PROBLEM DESCRIPTION: Which lines in the data below contain the word "should"? Return each of those lines, treating uppercase and lowercase letters as different.

PROVIDED RECORDS:
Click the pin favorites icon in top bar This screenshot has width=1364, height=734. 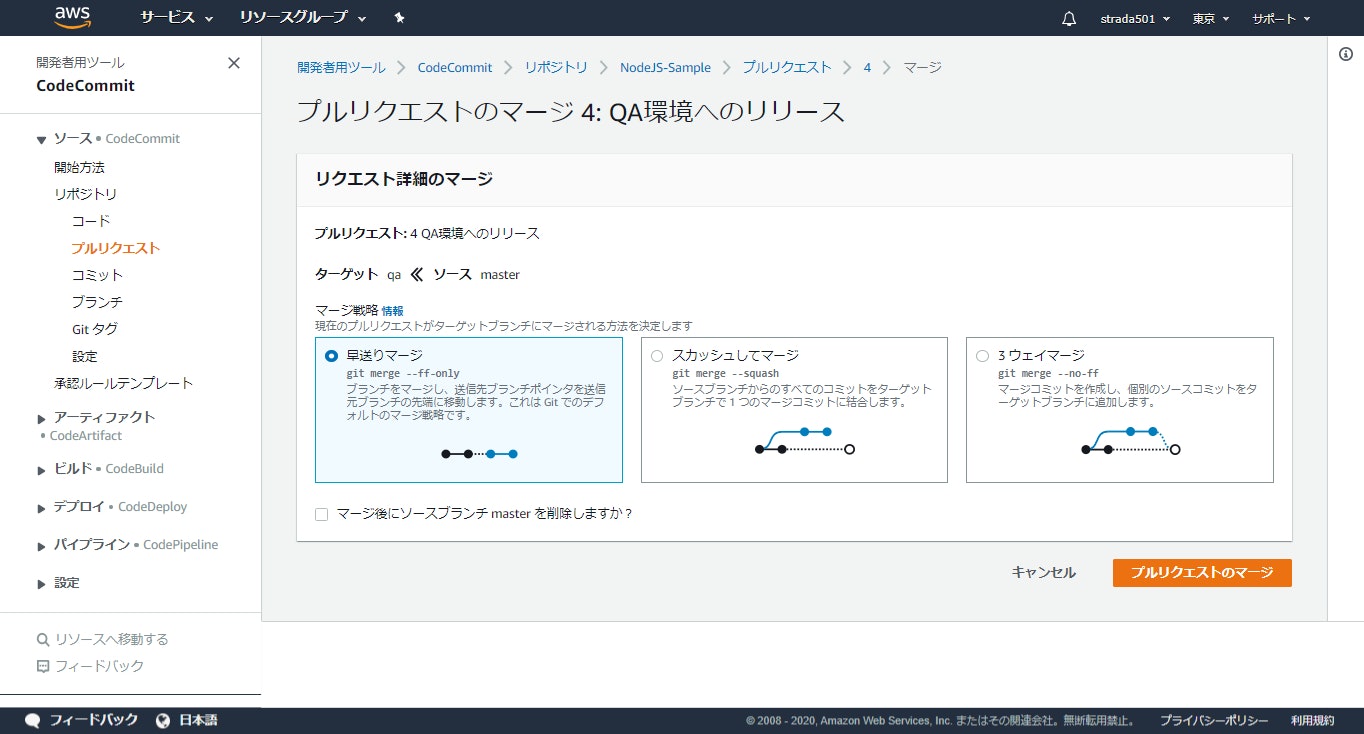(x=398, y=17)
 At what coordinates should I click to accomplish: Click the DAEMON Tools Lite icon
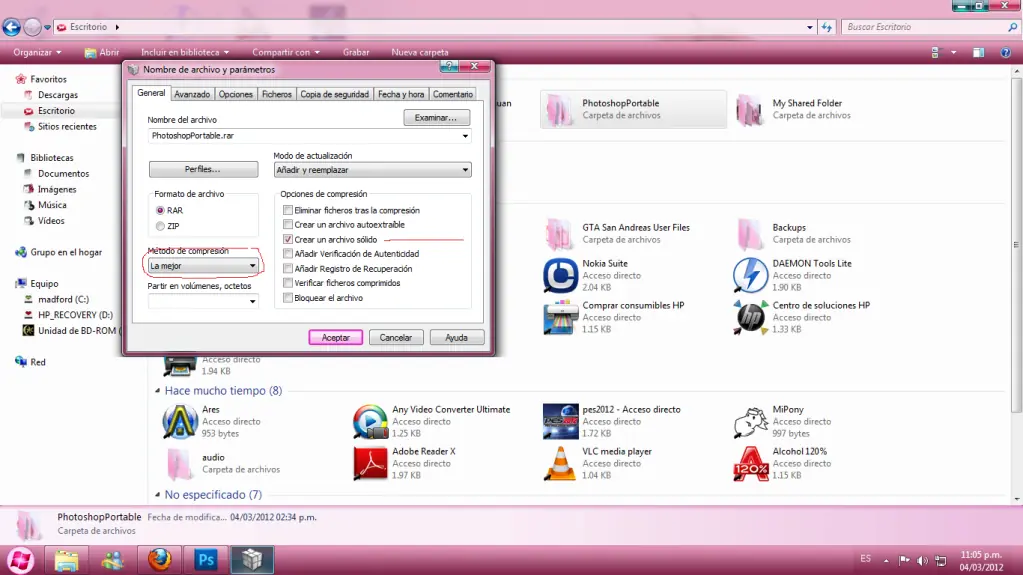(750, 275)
* * *
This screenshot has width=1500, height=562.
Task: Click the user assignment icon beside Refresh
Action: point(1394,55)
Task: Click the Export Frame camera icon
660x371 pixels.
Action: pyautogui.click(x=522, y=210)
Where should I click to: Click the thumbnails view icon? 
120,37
==
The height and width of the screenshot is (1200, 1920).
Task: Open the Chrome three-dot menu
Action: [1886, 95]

ANSWER TO THIS EXERCISE:
 At what coordinates should I click to accomplish: Click the DAEMON Tools Lite icon
Where should I click to: Click the thumbnails view icon? 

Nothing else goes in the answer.